Once a resolution under IBC is initiated, control of the company shifts from the existing management to insolvency professionals. Nevertheless, given the nature of the assets, the management team in some cases will continue to play a role in preserving day-to-day operations.
 
In addition, the strict timelines of a resolution may force some companies into liquidation and may have a negative effect on banks, particularly in cases where little collateral is available, the rating agency said in a statement. 
 
Last Wednesday, the Reserve Bank of India (RBI) announced plans to resolve the troubled loans of 12 large borrowers responsible for about 25 per cent of the banking system’s non-performing assets (NPAs). Some of these 12 accounts relate to borrowers in the steel, power and other infrastructure sectors such as engineering, procurement, and construction contractors. These cases will be referred to the banks concerned, to be dealt with under IBC. "This is credit positive for India's banks because any meaningful resolution under this plan can help improve their overall asset quality. Additionally, it also will set a precedent for resolving non-performing loans from smaller borrowers," Moody's said in a report. RBI has asked banks to also review other NPAs and finalise a resolution plan over the next six months.
 
RBI’s action plan follows an NPA Ordinance, passed last month, which provides the central bank greater legal authority to intervene in NPA resolutions.
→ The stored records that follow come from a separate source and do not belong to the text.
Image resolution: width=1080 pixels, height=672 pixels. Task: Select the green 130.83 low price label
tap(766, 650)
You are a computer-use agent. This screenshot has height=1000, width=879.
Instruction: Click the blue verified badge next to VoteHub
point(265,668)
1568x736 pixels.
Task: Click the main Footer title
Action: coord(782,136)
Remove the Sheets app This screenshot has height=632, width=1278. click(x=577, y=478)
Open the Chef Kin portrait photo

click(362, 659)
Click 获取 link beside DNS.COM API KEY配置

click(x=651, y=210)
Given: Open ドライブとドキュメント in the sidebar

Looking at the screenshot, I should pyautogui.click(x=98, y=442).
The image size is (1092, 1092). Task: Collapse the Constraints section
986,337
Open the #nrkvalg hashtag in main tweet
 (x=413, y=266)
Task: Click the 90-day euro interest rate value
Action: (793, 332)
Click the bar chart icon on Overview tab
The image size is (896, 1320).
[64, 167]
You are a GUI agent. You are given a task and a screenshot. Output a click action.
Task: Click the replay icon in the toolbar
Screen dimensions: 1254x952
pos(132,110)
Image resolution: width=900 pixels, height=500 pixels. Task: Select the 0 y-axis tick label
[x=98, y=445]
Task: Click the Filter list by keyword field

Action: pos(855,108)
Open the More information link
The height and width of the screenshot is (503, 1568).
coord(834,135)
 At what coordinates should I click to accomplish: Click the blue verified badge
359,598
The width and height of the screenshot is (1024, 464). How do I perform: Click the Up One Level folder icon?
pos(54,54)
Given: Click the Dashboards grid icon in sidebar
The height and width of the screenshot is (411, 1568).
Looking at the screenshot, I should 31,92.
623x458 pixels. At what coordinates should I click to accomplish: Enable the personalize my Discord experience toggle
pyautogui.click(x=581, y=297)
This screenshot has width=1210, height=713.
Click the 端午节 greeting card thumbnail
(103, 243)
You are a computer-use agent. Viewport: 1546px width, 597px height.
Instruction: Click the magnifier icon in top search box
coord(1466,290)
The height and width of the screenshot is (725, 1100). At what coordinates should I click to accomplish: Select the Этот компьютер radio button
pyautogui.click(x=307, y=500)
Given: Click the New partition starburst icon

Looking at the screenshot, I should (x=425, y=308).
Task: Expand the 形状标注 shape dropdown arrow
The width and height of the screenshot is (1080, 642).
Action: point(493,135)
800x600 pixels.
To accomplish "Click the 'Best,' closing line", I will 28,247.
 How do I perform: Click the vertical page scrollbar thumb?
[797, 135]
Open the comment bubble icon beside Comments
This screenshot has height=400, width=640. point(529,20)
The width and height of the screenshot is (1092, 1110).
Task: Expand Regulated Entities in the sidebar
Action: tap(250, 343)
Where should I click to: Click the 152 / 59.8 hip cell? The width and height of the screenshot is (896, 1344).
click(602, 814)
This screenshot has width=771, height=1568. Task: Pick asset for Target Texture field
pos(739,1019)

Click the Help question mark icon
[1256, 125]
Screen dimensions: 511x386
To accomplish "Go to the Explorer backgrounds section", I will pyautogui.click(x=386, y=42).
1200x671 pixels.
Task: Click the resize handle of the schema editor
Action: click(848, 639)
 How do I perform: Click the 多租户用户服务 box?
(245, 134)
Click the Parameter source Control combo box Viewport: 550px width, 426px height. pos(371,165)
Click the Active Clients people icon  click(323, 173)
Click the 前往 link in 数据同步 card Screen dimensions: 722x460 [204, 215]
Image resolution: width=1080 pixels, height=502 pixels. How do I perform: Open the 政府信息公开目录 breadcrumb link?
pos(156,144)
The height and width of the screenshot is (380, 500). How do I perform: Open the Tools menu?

The timelines to resolve a case under IBC are strict with a maximum period of 270 days (initially 180 days, with a one-time 90-day extension). After this, a company will be automatically liquidated. This directive will significantly expedite the resolution process and will help in loan recoveries.  
 
Indian lenders’ asset quality has significantly deteriorated over the years, although the pace of deterioration has somewhat moderated in recent quarters. In addition, despite multiple measures from RBI and the government, banks have had limited success in resolving stressed assets, given an overall weak operating environment.
 
They have also limited the capacity of many banks to absorb losses from a write-down that may need to be taken for a resolution, Moody’s said.
 
RBI is yet specify the provisioning norms. But, the directive will negatively affect banks’ profitability over the next year if they need to take large write-downs relative to their existing loan-loss reserves for those assets. This will also accentuate the capital needs of weaker public sector banks, which may require a large capital infusion from the Indian government. 
 
The negative effect will be somewhat manageable for rated private sector banks, given their strong profitability and capitalisation.